O porteiro localizou a mãe da criatura, que estava
“trabalhando” e o gato era useiro e veseiro em se perder nos corredores
escuros.
A tarde inteira a senhora teve de se dividir entre o livro e
o bichano até a mamãe distraída ir
buscá-lo.
E adivinhem! Mamãe era nada mais nada menos do que Cabelo
Cor-de-rosa, ela ao vivo e em cores, K de King Kong e até rolou um papo de boa
vizinhança. A senhora ficou sabendo que o sebo do fundo da galeria é do tio,
que pra não fechar o negócio mambembe, paga uma mixaria pra sobrinha, e a família
banca a moradia.
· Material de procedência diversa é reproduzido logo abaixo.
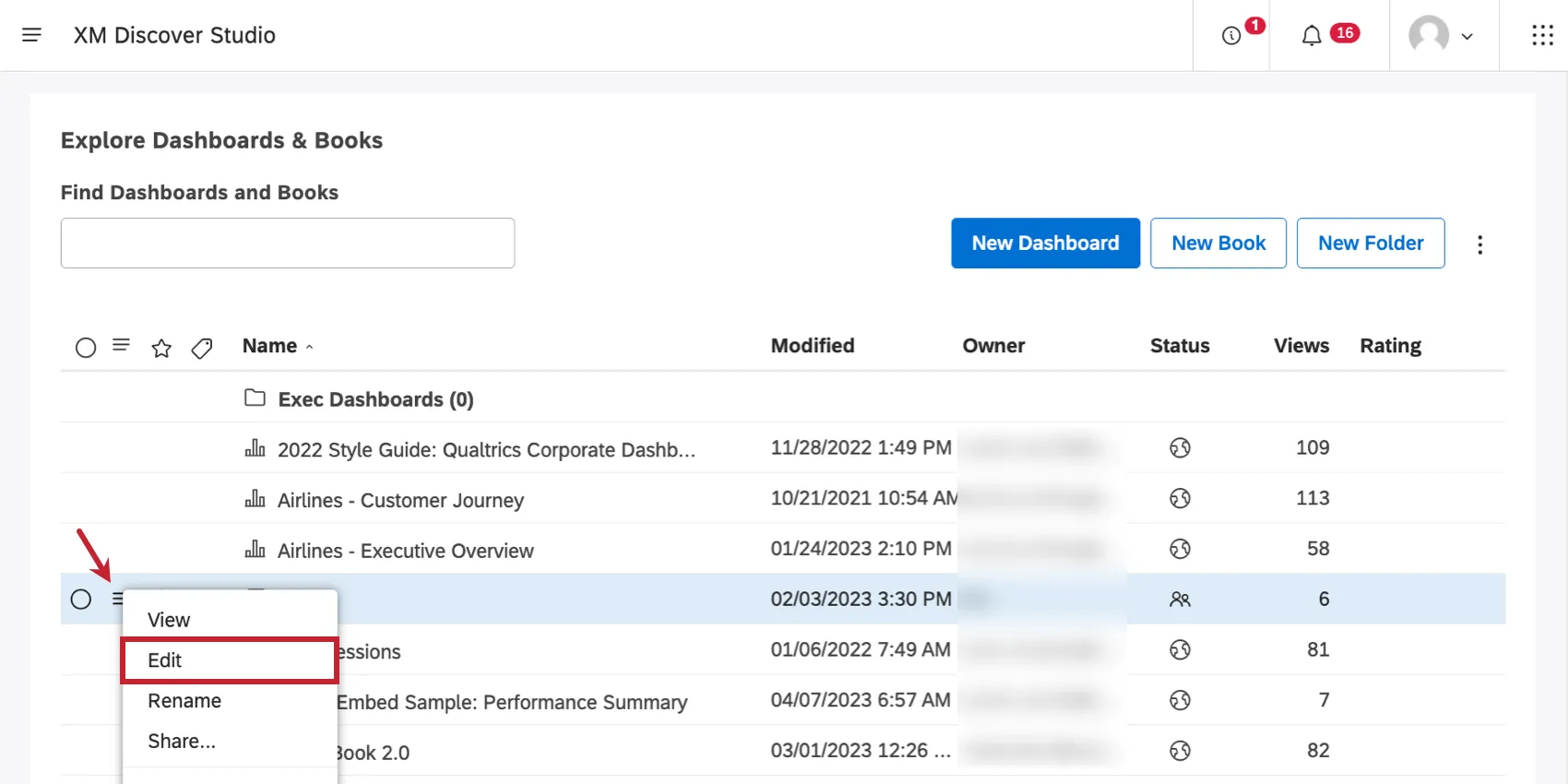Viewport: 1568px width, 784px height.
Task: Open the info alerts icon
Action: (1230, 36)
De livros mesmo ela não entende bulhufas, seu negócio é balada
e pagode. E como é que pode alguém gostar de um troço chato como ler, e ler
livros velhos. Fala sério!
Temporada 1. Episódio 3 (Final)
Nosso prezado gatinho já fugiu mais três vezes e bate o ponto
na porta do apartamento da velha senhora que,
coração mole, abre a porta e ele
mija no tapete. Pontualmente.
Ela ainda não esfolou o gato ou sua dona de cabelos
cor-de-rosa. Por enquanto, gasta o seu ódio e ressentimento esfregando o tapete
pra tirar o cheiro de mijo.
Não obstante a cruz já estar de bom tamanho, ontem, véspera
de feriado, a senhorita King Kong passa um óleo de peroba básico na cara e bate
na porta da velha senhora. Sem mais aquela, pergunta se ela pode ficar por uns
4 dias com seu gatinho pra que ela, King Kong, viaje com seu namorado.
E aí, Deus seja louvado! Hora de vingar o tapete mijado! A
senhora idosa responde candidamente a uma mocinha estupefata: “Não posso, meu
namorado é alérgico a gatos”.
Já não se fazem vendedores de livros como antigamente.